Williams wanted to be an entrepreneur and started Black Coalition Clothing, designing and selling streetwear, Pierson said. Williams was an activist in the African-American community but his concern for people went beyond Minneapolis.
“We were personally stunned at all the ways he gave to people,” Pierson said.
The family learned that not only did Williams travel to Standing Rock Indian Reservation in North Dakota to protest the Dakota Access Pipeline project, but that he helped save a 15-year-old boy who fell in the river, Pierson said. Tribal representatives draped Williams’ coffin with a warrior quilt at his funeral.
Williams had been reading to his children before he went to work and was confronted by Strickland-Green, who he knew. The mother of three of his children, said in her statement that she and the two boys and a baby girl were devastated by the murder.
“We’re all going to miss his presence,” she said. “Our baby girl, her first word was dada.

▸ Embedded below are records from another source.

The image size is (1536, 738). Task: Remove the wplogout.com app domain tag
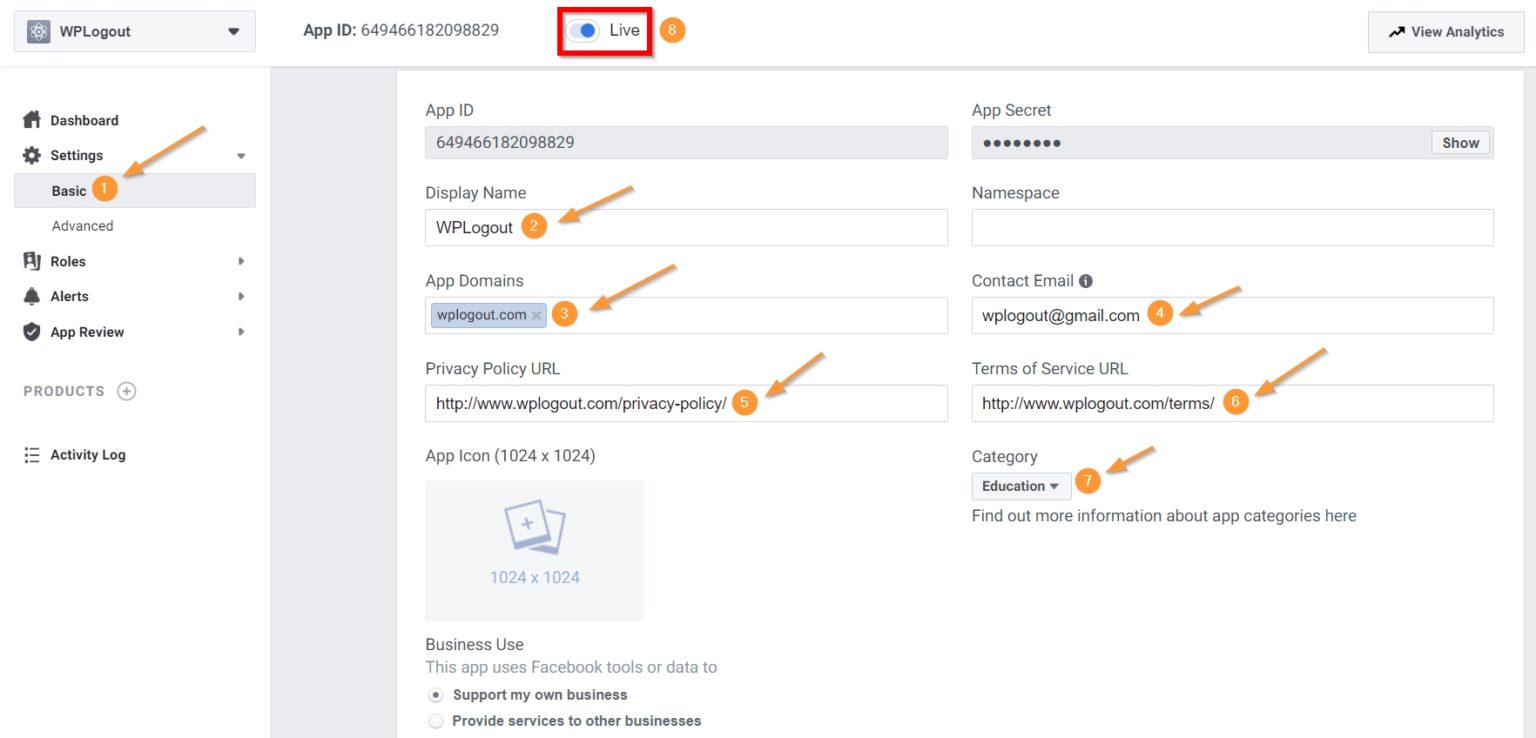click(x=537, y=314)

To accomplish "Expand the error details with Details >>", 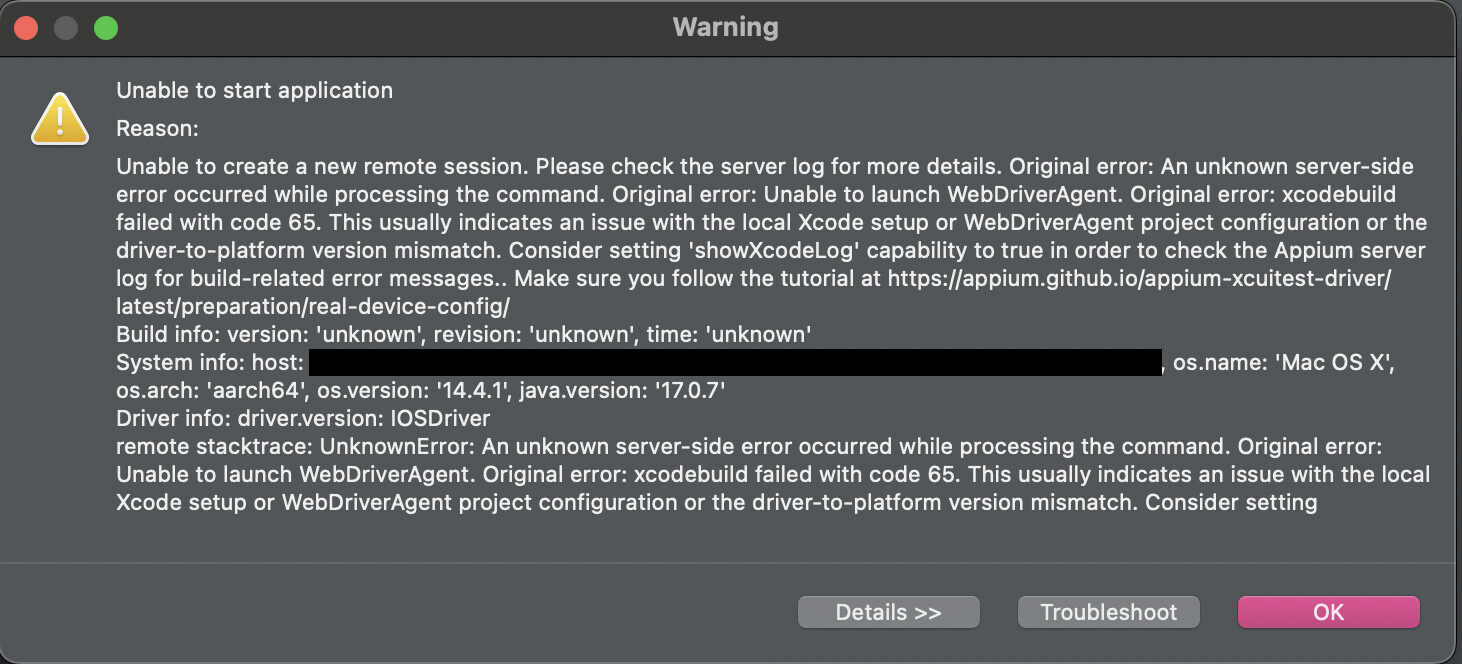I will pos(888,612).
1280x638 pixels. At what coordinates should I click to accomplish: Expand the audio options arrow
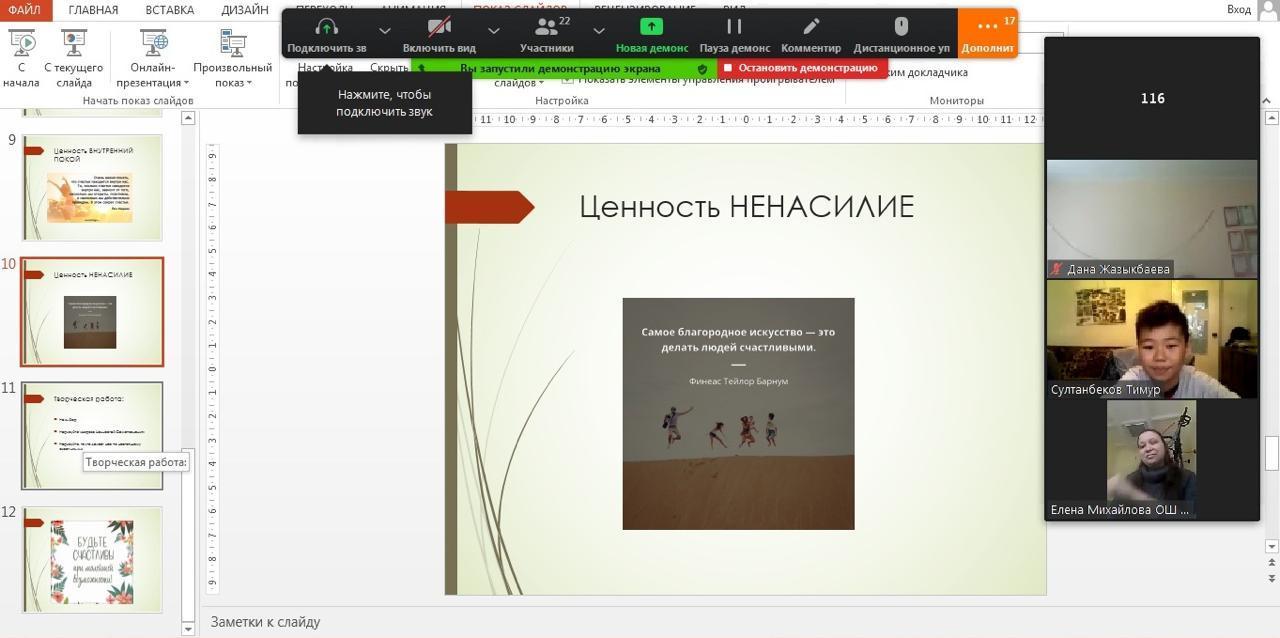384,31
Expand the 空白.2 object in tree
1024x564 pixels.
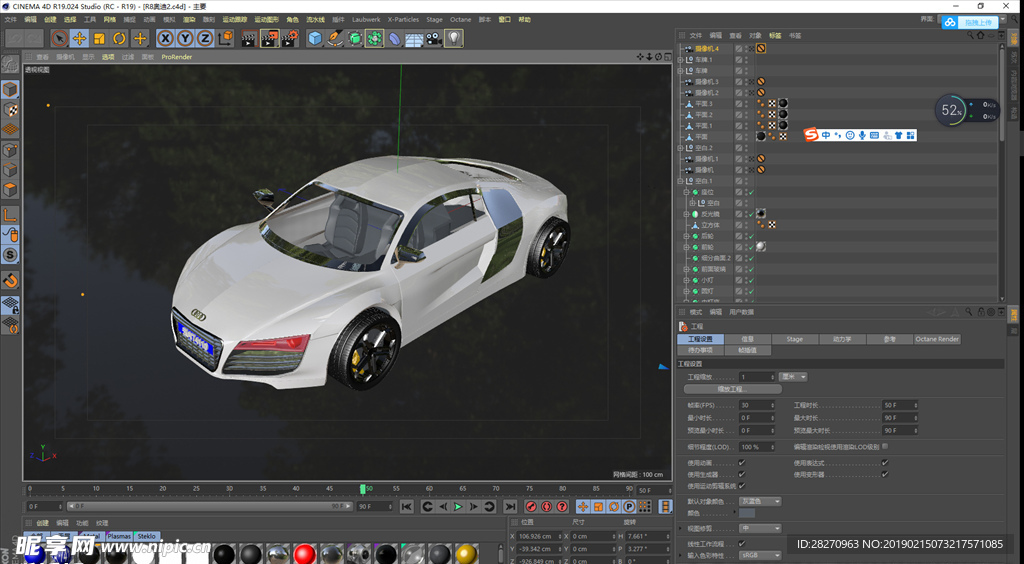[x=681, y=148]

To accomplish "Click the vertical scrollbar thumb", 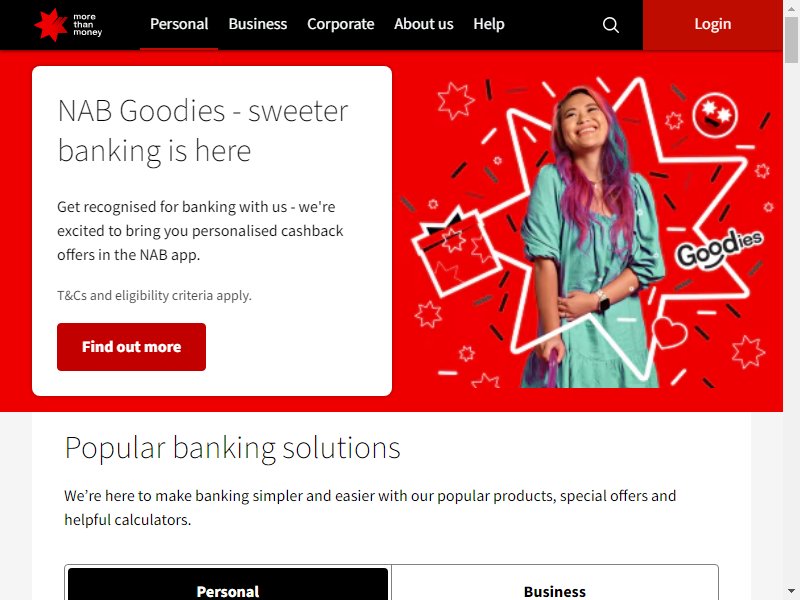I will click(x=791, y=39).
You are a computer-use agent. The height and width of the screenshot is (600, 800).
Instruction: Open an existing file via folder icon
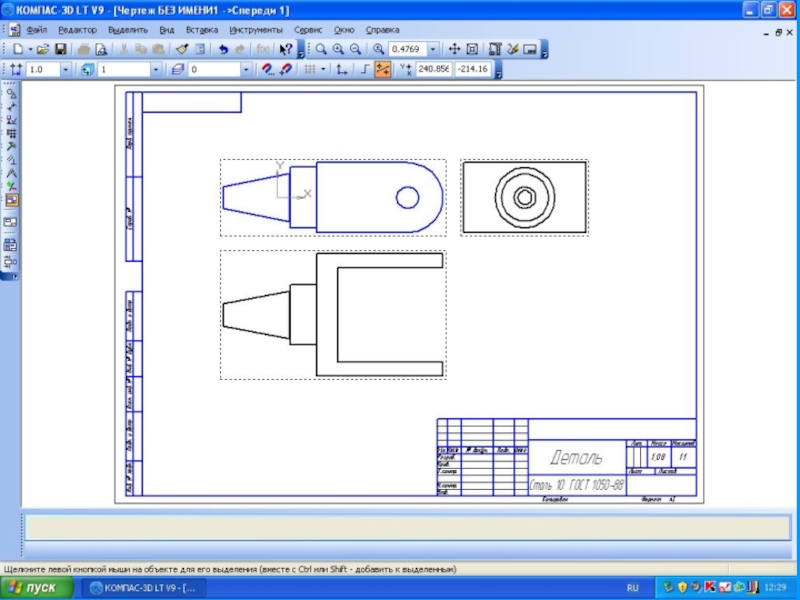click(44, 49)
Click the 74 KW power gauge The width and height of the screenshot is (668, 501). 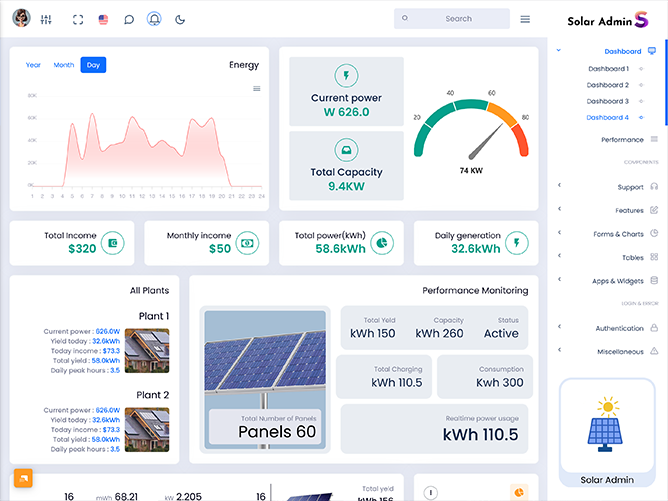point(471,130)
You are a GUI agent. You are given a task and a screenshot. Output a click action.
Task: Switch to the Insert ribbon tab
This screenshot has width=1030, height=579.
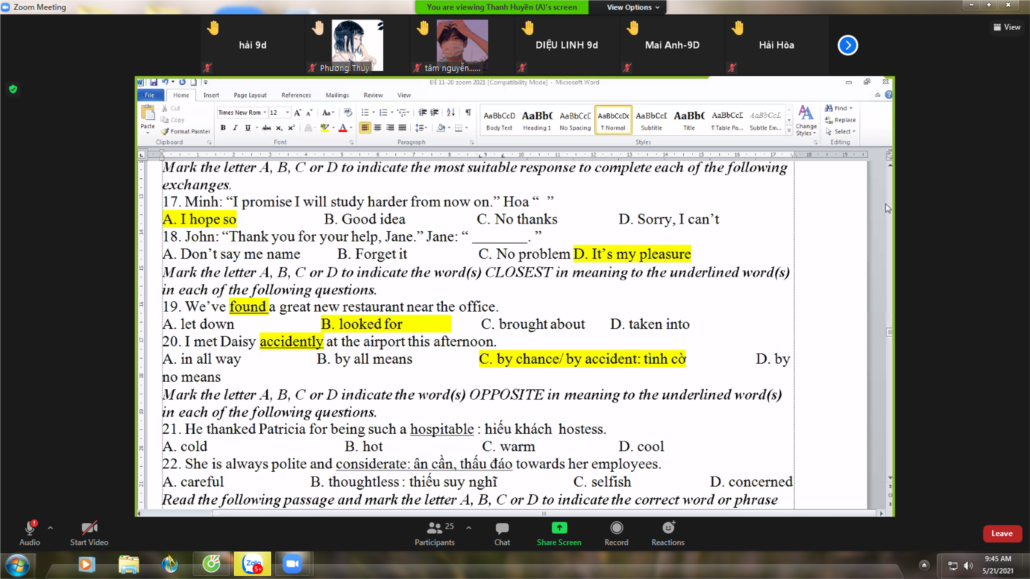211,95
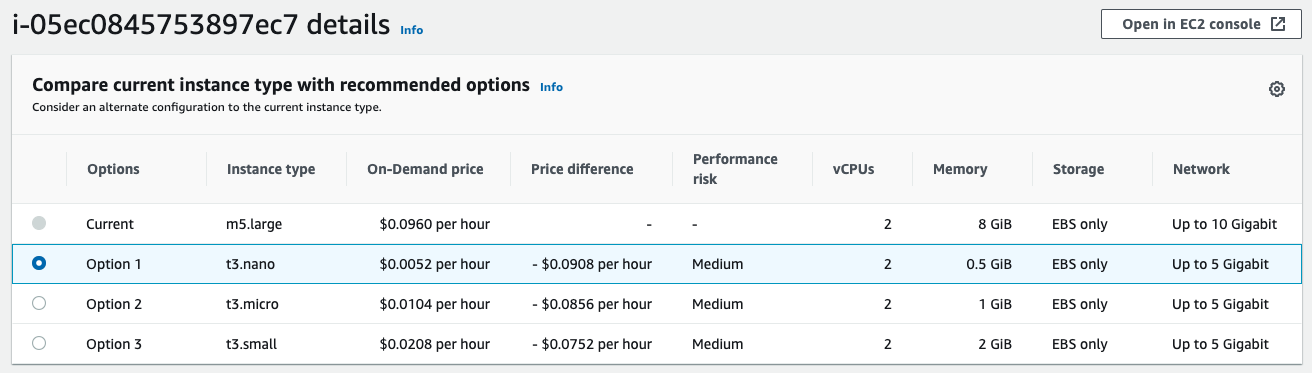Select the t3.small row's price cell
Screen dimensions: 1312x373
coord(435,344)
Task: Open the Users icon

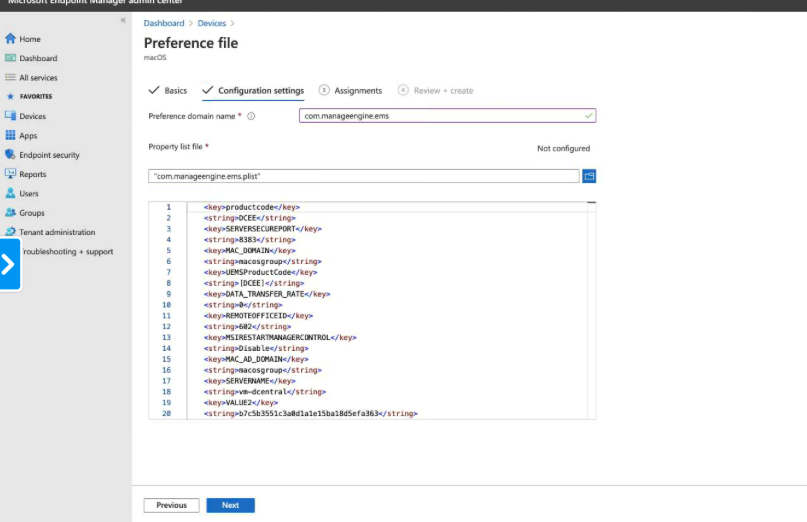Action: [10, 193]
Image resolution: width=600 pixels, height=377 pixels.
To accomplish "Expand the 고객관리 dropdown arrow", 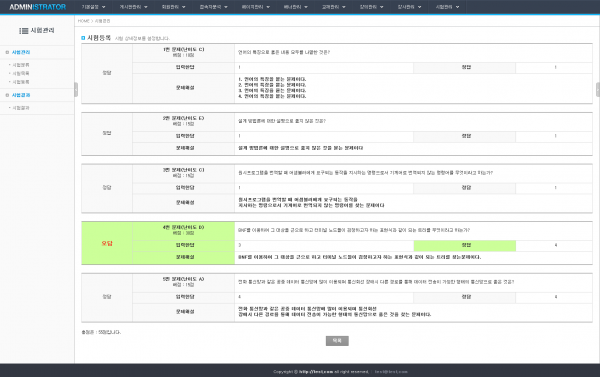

She won’t have any memories except for the picture of him and her on the wall.”
Senior Hennepin County Attorney Dan Allard asked for the maximum sentence of 252 months under the Minnesota Sentencing Guidelines. He noted that Strickland-Green was already a convicted felon for threatening his mother and a police officer. As a result, he was not supposed to have a gun. After shooting Williams, he didn’t try to help him, but rather, fled and was on the run to Duluth and then Mississippi for two months.
Strickland-Green’s attorney argued for 179 months in prison, the lowest amount called for in the guidelines.